Gulfport Energy Corp. officials have reaffirmed the company’s commitment to the Utica Shale, unveiling details of an accelerated, but cheaper, drilling plan coordinated with the construction of much-needed infrastructure in the play.
“I’d like to reiterate again that the Utica is our primary go-forward focus, and we are allocating our capital accordingly,” CEO Jim Palm said Feb. 27 during an conference call to discuss results for 4Q2012 and full-year 2012. “In the Utica, we’ve identified a high-return opportunity that has an enhanced value if we develop at a faster pace than current levels of activity.”
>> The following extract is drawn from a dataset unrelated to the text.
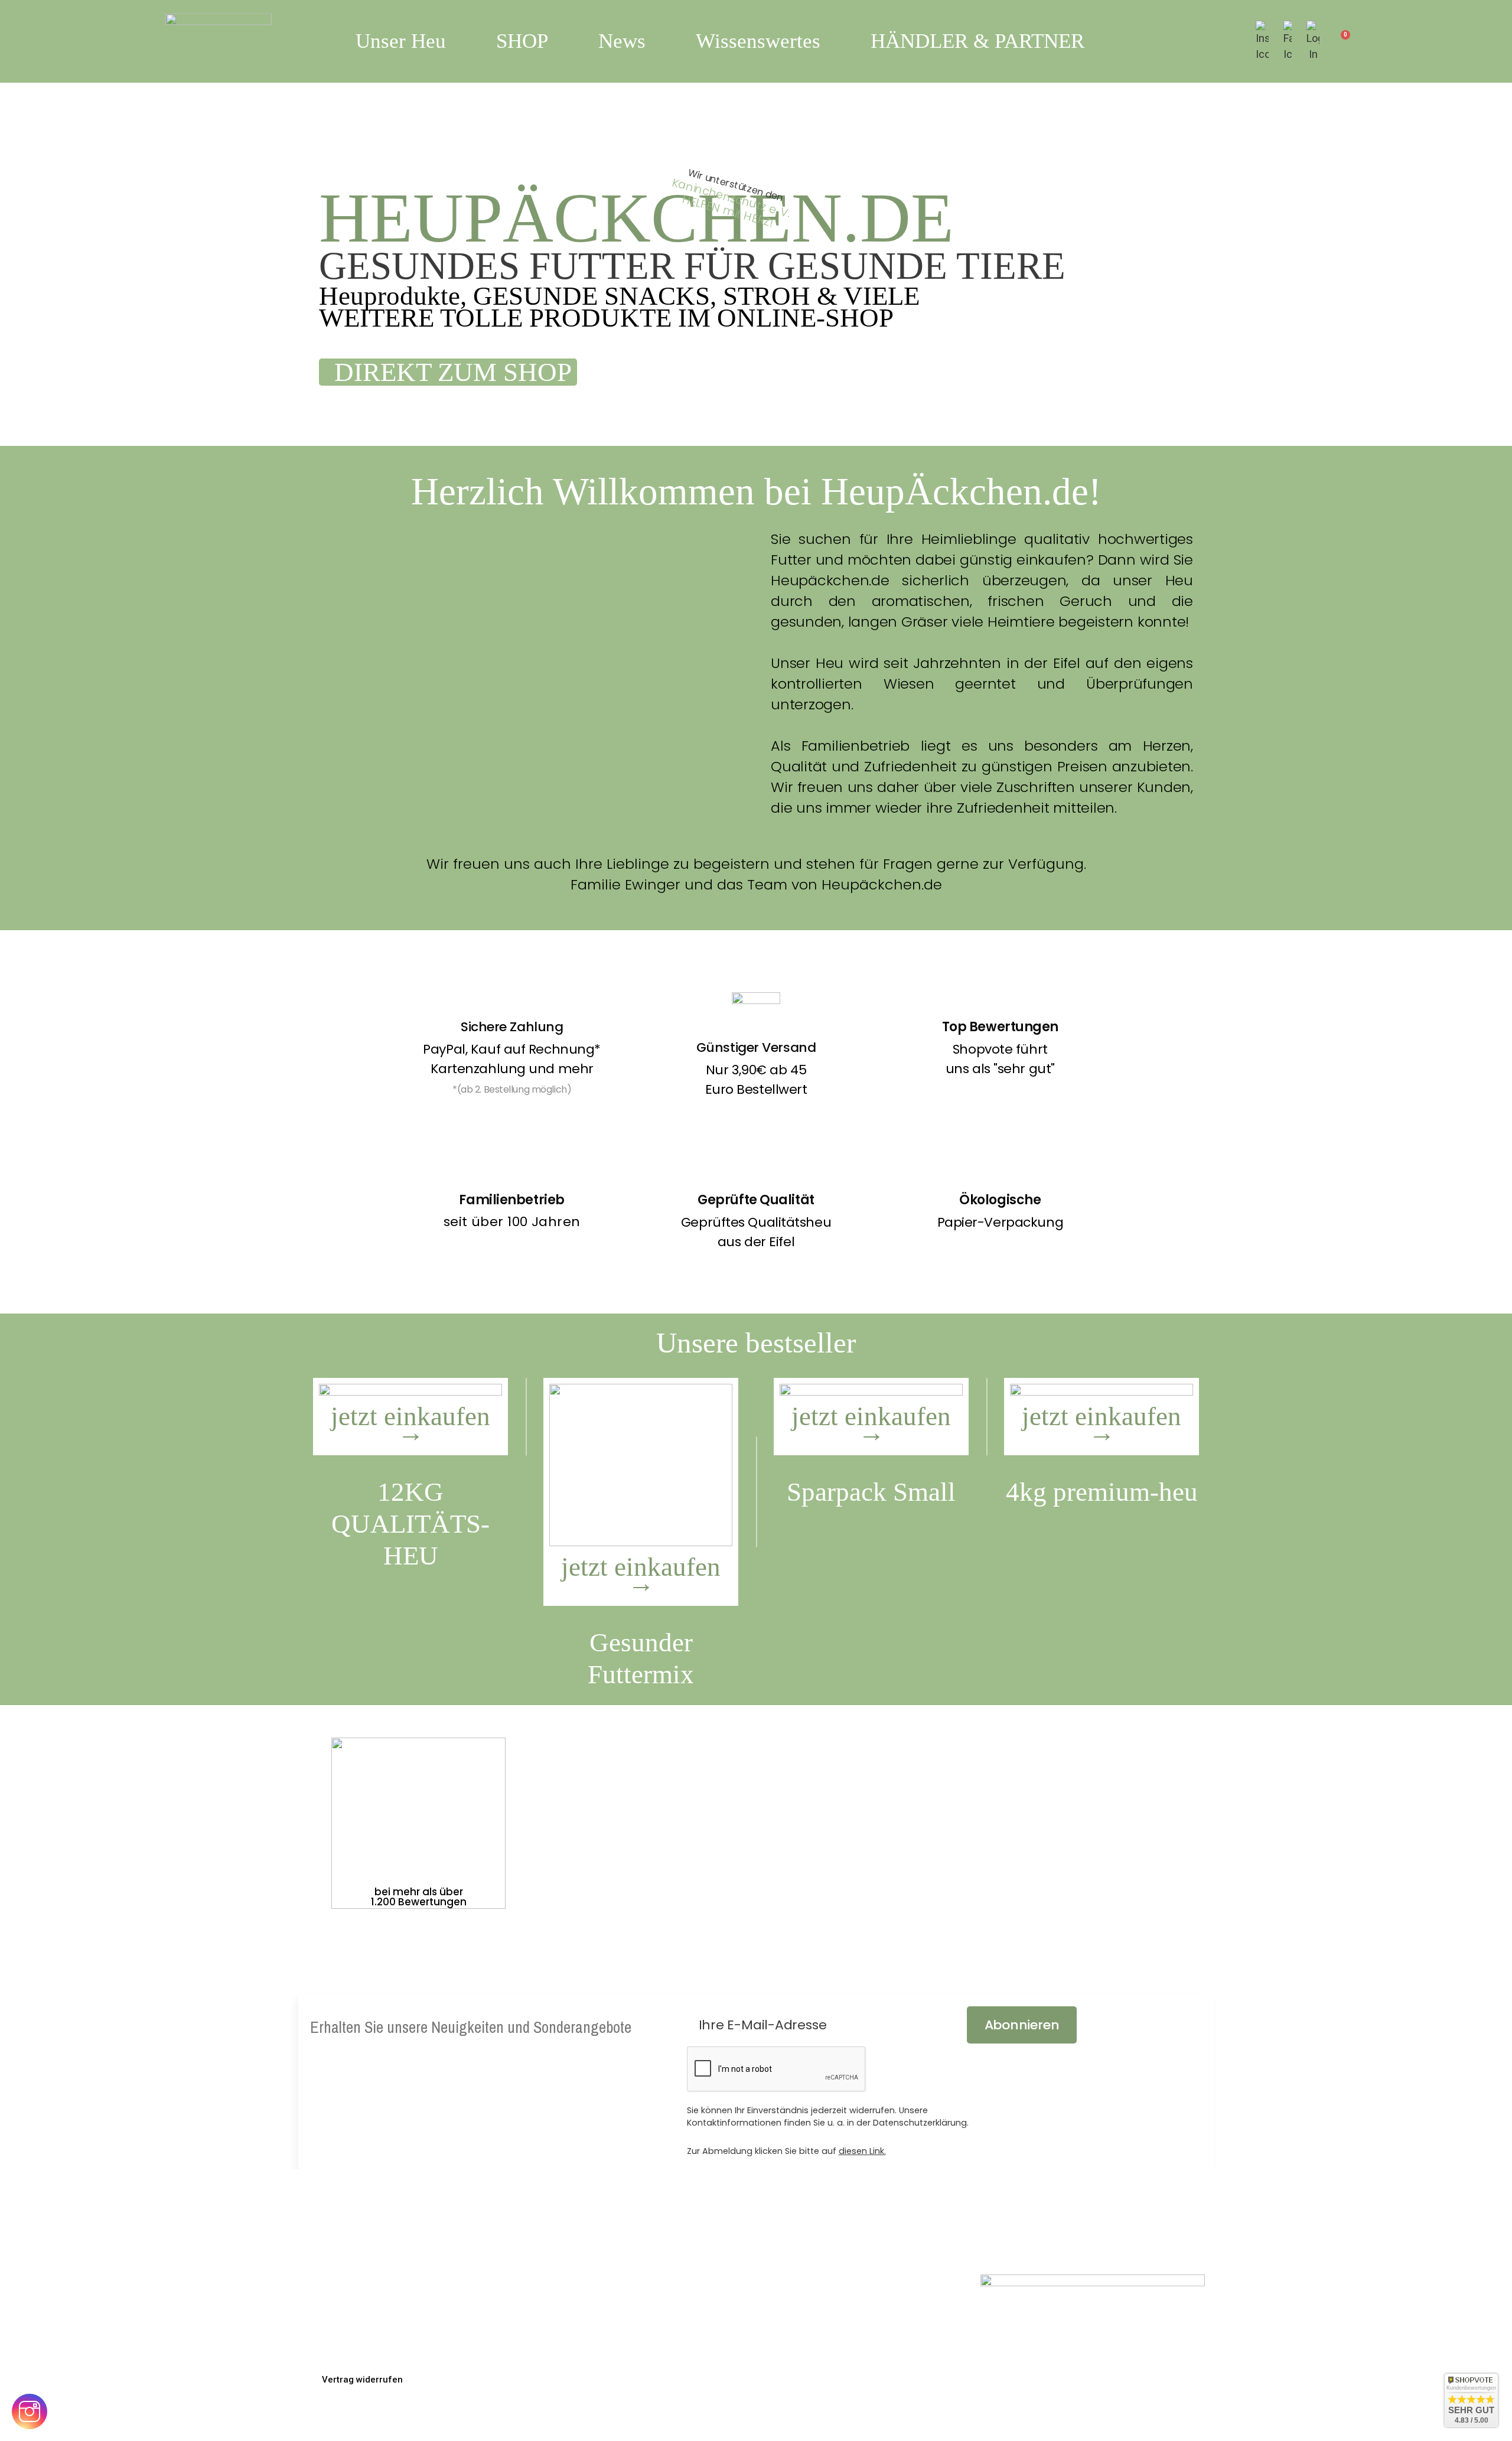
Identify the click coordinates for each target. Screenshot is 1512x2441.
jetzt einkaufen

Palm said the Oklahoma City-based company planned to keep three horizontal drilling rigs and two top hole rigs running in the Utica, and was in the process of contracting a fourth horizontal rig to begin work in April. He said Goodrich would save at least $25,000 per day by using top hole rigs to drill the vertical section of each well.
According to Palm, Gulfport spudded 14 gross wells in the Utica in 2012, with two wells producing. Eight wells were completed and in their resting period, two wells were waiting on completion and two wells were being drilled at the end of the year.
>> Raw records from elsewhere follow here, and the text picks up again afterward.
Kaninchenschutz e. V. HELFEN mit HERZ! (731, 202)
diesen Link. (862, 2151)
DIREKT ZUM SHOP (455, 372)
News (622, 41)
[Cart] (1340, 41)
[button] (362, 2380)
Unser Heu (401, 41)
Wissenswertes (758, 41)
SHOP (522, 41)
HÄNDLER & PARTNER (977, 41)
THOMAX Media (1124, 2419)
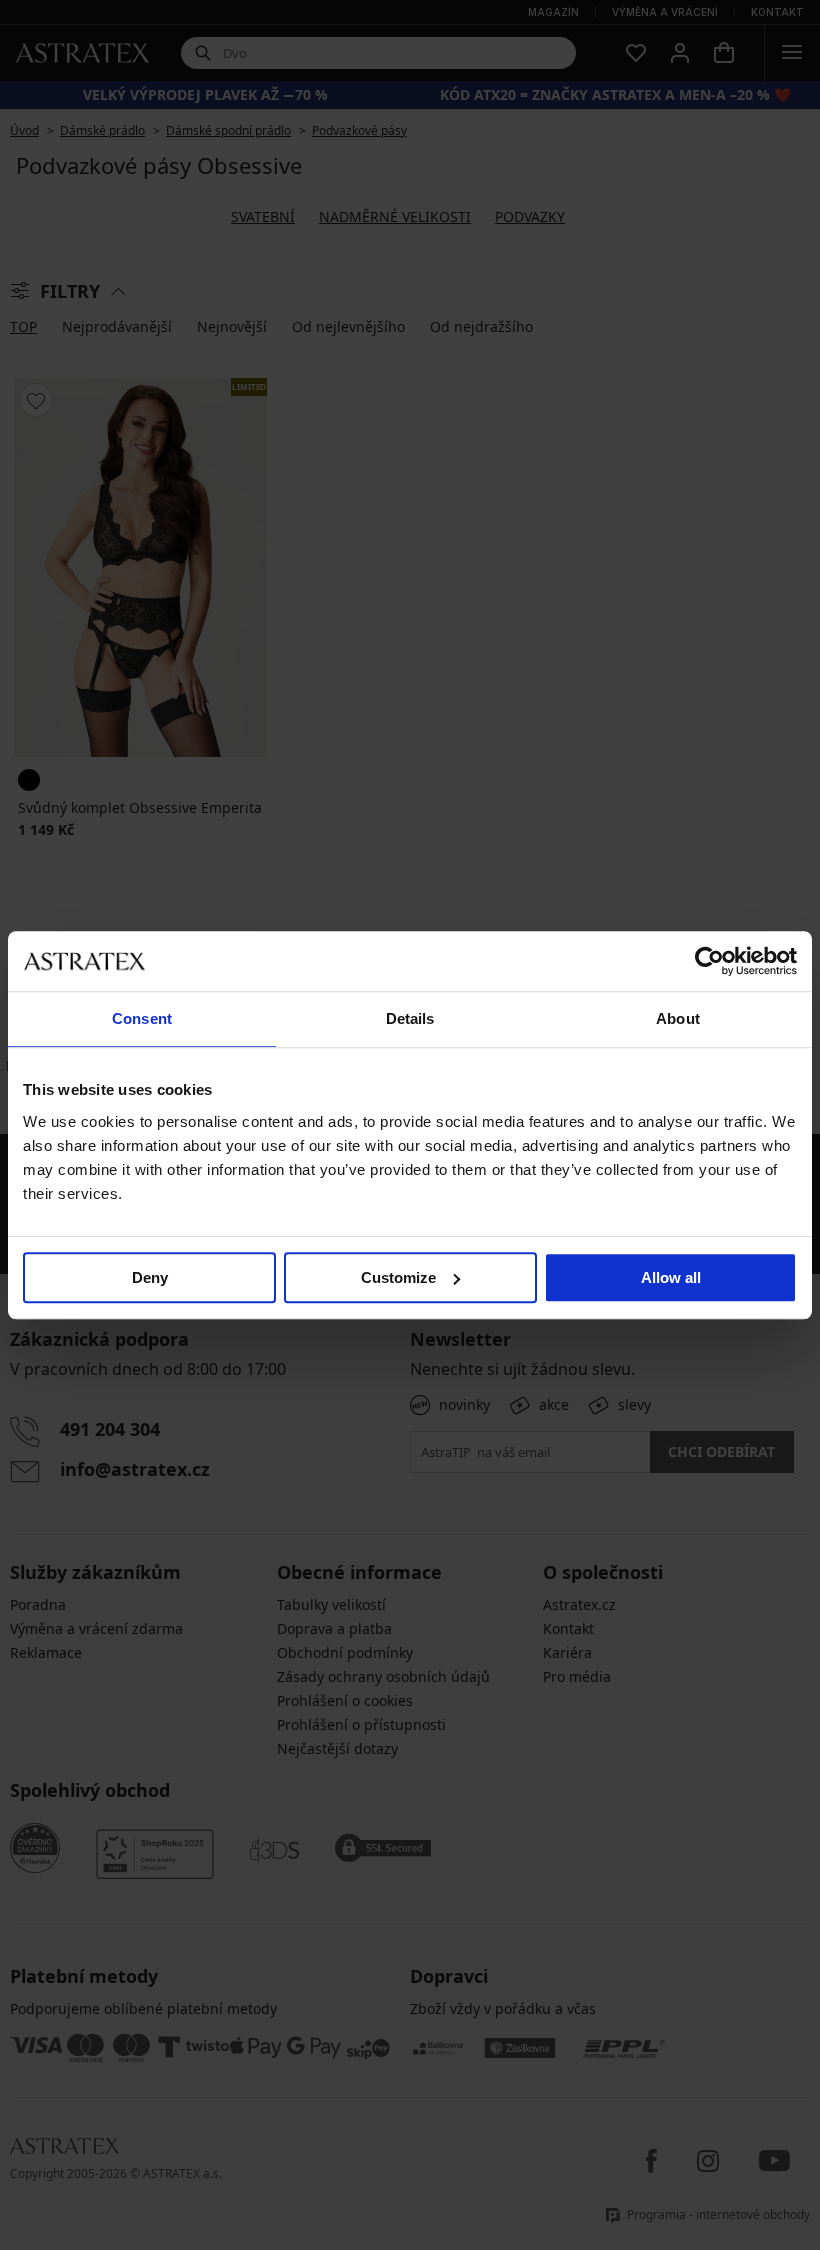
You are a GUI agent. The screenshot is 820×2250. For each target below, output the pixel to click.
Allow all (671, 1277)
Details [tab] (410, 1018)
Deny (150, 1277)
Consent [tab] (142, 1018)
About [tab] (678, 1018)
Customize (398, 1277)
Gulfport’s plans in the Utica are dovetailing with those of MarkWest Utica EMG LLC, a joint venture (JV) of MarkWest Energy Partners LP and The Energy and Minerals Group. The JV is developing an integrated system in the Utica to provide low- and high-pressure natural gas gathering systems, natural gas liquids pipelines and processing complexes that would have nearly 800 MMcf/d of capacity and provide 100,000 b/d of C2+ fractionation capacity.
Palm said Gulfport plans to drill 50 gross wells in the Utica in 2013, “but we just ramped up our drilling rig count earlier, giving us a head start if we decide to accelerate drilling later in the year.” Last month the company said it planned to have 11 horizontal wells online by June.
Gulfport announced on Feb. 11 that it had entered into an agreement with Windsor Ohio LLC, an affiliate of Wexford Capital LP, to buy approximately 22,000 net acres in the Utica in eastern Ohio for about $220 million (see NGI, Feb. 18). The deal was to close at the end of February, increasing Gulfport’s working interest to 93.8% and boosting its position in the Utica to 137,000 gross (128,000 net) acres.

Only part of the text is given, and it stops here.